Entries taken from a collection:
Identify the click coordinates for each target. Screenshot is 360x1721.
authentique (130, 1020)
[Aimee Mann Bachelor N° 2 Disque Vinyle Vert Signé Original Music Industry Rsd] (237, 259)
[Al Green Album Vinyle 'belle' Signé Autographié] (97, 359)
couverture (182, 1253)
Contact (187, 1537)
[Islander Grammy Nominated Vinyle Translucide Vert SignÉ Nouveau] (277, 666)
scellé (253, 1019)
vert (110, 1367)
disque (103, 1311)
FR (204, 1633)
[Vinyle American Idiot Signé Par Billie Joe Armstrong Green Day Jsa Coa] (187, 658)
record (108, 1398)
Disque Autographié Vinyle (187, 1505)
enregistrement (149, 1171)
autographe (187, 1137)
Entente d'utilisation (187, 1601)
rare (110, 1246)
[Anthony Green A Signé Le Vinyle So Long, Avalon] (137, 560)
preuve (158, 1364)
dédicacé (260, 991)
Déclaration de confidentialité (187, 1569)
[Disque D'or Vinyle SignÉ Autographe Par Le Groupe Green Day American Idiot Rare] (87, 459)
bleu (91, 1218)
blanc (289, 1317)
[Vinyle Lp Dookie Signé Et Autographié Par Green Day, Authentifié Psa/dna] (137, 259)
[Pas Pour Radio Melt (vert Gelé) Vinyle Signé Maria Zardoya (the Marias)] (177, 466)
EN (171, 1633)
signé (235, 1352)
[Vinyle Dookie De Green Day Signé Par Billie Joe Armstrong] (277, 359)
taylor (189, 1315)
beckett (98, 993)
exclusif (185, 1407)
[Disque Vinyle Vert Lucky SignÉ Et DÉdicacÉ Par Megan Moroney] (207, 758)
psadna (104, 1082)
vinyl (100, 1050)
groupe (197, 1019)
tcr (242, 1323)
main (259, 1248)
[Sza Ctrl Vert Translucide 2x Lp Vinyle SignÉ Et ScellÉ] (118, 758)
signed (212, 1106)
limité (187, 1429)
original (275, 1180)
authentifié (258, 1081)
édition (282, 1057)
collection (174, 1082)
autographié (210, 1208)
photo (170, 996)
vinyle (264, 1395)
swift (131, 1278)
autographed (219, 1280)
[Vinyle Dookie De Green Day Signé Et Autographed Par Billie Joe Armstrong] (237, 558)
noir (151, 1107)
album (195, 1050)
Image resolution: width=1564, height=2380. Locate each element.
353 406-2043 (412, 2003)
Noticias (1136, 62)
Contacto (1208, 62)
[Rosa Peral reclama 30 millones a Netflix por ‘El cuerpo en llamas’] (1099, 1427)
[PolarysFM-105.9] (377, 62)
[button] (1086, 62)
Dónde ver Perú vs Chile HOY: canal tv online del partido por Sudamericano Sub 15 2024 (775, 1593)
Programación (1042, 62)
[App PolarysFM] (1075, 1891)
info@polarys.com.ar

_Task description_
Lines to set down from above: the line with "EN (171, 1633)", the line with "main (259, 1248)", and every line between, each exactly as written.

_Solution to the problem_
EN (171, 1633)
signé (235, 1352)
[Vinyle Dookie De Green Day Signé Par Billie Joe Armstrong] (277, 359)
taylor (189, 1315)
beckett (98, 993)
exclusif (185, 1407)
[Disque Vinyle Vert Lucky SignÉ Et DÉdicacÉ Par Megan Moroney] (207, 758)
psadna (104, 1082)
vinyl (100, 1050)
groupe (197, 1019)
tcr (242, 1323)
main (259, 1248)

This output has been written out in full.